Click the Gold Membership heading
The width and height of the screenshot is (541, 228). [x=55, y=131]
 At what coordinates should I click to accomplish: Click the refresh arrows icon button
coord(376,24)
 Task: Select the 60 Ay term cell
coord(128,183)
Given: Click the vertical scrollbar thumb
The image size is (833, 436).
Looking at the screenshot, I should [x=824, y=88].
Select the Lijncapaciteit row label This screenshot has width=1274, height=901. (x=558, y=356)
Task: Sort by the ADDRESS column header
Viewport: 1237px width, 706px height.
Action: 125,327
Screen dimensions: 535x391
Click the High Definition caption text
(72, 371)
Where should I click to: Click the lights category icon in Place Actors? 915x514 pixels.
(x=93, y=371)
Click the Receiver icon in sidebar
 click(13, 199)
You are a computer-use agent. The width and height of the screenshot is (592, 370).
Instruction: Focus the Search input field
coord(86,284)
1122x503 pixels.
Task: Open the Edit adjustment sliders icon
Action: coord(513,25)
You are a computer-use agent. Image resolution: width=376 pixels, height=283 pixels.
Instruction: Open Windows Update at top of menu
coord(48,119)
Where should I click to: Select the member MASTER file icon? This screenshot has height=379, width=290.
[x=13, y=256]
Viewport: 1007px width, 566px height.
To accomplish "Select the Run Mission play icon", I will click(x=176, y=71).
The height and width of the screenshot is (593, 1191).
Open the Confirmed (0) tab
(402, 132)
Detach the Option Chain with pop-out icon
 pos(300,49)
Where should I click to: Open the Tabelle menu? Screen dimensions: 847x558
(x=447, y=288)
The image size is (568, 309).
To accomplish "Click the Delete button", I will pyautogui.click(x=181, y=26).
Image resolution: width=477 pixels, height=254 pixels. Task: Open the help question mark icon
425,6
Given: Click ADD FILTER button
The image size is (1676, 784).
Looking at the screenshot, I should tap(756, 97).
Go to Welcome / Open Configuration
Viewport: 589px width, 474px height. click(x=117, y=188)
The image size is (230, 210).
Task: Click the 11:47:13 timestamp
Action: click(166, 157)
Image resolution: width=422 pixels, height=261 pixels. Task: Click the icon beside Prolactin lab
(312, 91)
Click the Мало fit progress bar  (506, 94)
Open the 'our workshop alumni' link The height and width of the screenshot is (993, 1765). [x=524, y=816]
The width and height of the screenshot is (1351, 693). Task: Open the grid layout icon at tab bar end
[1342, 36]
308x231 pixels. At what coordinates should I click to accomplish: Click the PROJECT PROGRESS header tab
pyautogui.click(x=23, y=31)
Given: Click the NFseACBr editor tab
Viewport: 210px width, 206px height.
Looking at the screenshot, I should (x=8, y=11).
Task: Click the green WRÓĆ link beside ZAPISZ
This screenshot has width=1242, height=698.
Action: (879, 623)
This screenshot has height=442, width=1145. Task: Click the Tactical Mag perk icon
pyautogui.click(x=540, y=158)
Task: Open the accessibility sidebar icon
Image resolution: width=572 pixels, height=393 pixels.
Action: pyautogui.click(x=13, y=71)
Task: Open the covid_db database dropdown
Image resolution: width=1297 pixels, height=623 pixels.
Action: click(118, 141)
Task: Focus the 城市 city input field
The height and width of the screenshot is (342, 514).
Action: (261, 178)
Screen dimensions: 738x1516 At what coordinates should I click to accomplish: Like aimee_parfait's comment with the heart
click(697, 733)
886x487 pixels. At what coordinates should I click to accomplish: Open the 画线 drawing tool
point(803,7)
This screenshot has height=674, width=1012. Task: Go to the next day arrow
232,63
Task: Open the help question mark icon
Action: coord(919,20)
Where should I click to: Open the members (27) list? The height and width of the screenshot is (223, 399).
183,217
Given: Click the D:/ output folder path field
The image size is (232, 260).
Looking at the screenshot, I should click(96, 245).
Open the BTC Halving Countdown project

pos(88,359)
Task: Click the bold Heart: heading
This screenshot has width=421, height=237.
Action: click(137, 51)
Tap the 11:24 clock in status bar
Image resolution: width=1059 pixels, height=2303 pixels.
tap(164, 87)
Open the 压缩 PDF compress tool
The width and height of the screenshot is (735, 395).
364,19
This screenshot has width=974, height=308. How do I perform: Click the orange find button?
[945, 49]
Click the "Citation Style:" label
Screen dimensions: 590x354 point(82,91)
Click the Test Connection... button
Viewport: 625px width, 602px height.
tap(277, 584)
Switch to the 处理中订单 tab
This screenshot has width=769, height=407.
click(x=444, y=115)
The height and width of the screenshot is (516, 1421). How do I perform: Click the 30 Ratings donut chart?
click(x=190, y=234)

> **Work to be completed**:
Each line of the data that holds "will" should be copied.

> **Solution to the exercise**:
To accomplish "Select the Run Mission play icon", I will click(x=176, y=71).
To accomplish "Click the Delete button", I will pyautogui.click(x=181, y=26).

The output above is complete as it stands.